Ce livre n'est vraiment pas comme les autres. Vraiment pas. Et sans doute n'en avez-vous jamais lu de semblable.
Ce n'est pas un simple bouquin, un de plus... Non. C'est une oeuvre. A lui tout seul.
Le livre d'un jardinier. D'un vrai. Le livre d'un écrivain. D'un vrai.
170 pages. Une dizaine de points en tout et pour tout. Des virgules, des points virgules, ou rien du tout... Donc un rythme de lecture capable d'essouffler le lecteur à son insu. Un JE qui donne l'impression de s'adresser à un TU, mais n'est-ce pas plutôt le même jardinier qui parle et qui se parle, dans une sorte de monologue miroir du narrateur...
Le tout dans un jardin.
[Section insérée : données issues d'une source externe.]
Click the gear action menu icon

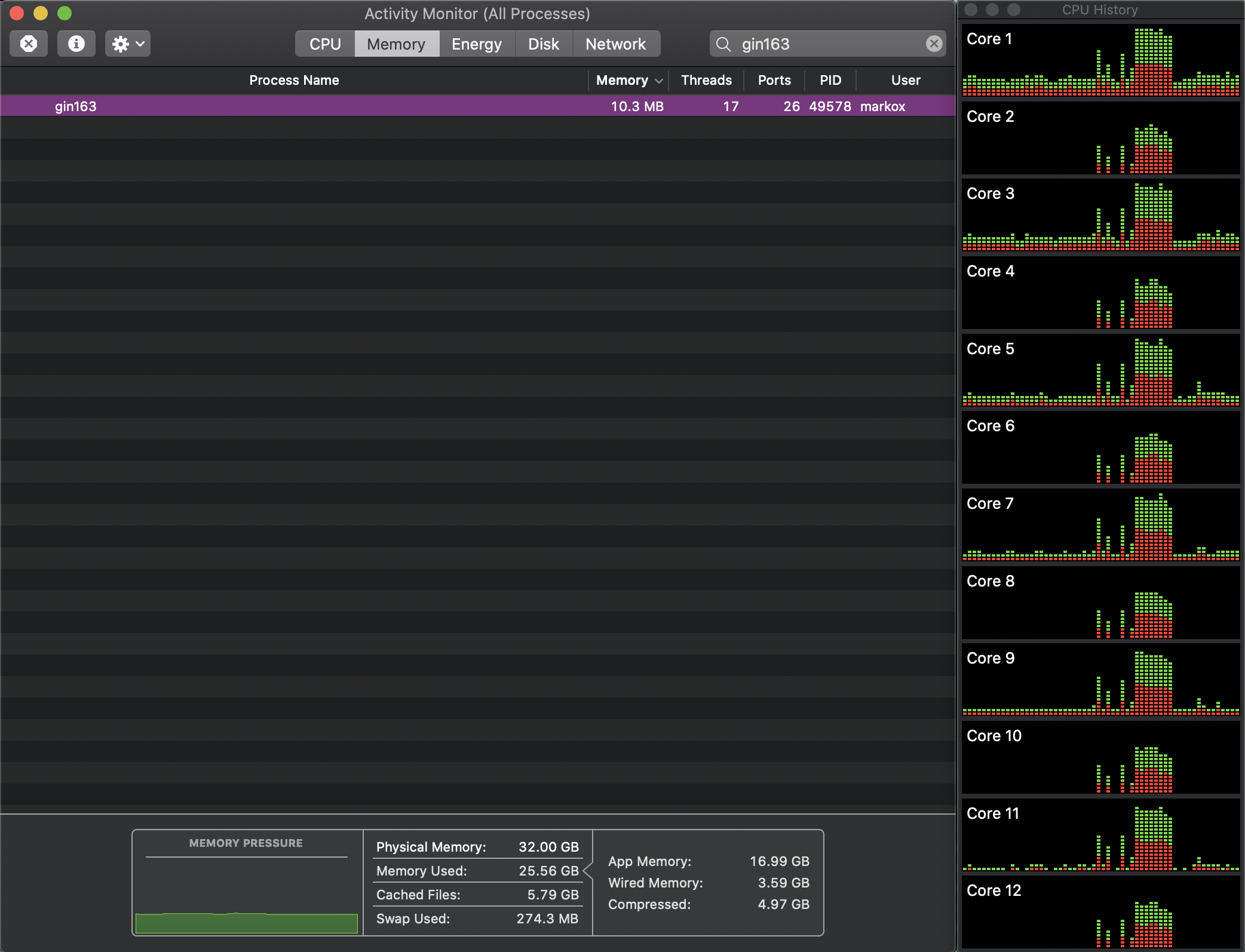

Et deux parties. Dans la première, le jardinier vit dans son jardin, et ce jardin vit en lui. Dans la seconde, victime d'une crise cardiaque, le jardinier gît dans son jardin. Alors nous entrons dans la mémoire de cet homme, à travers une foule d'images et de souvenirs, à peine séparés par quelques virgules.
Encore un mot : le présent de l'indicatif, d'un bout à l'autre. Comme si ce JE ou ce TU avaient droit à l'éternité. Debout, assis, couché, vivant ou mort, éternellement là. Il n'attend rien. Il est.
Enfin une anecdote. Lucien Suel est nordiste. Donc il m'est arrivé de le croiser, de lui parler, de manger à la même table. Et je me souviens avoir été frappé par le fait qu'il avait refusé de participer à une réunion d'auteurs à laquelle il était convié parce qu'il "avait du travail au jardin, et son abri de jardin à reconstruire entièrement." Et à chacune de nos rencontres j'ai bien du mal à détacher le regard de ses mains. Elles parlent pour lui.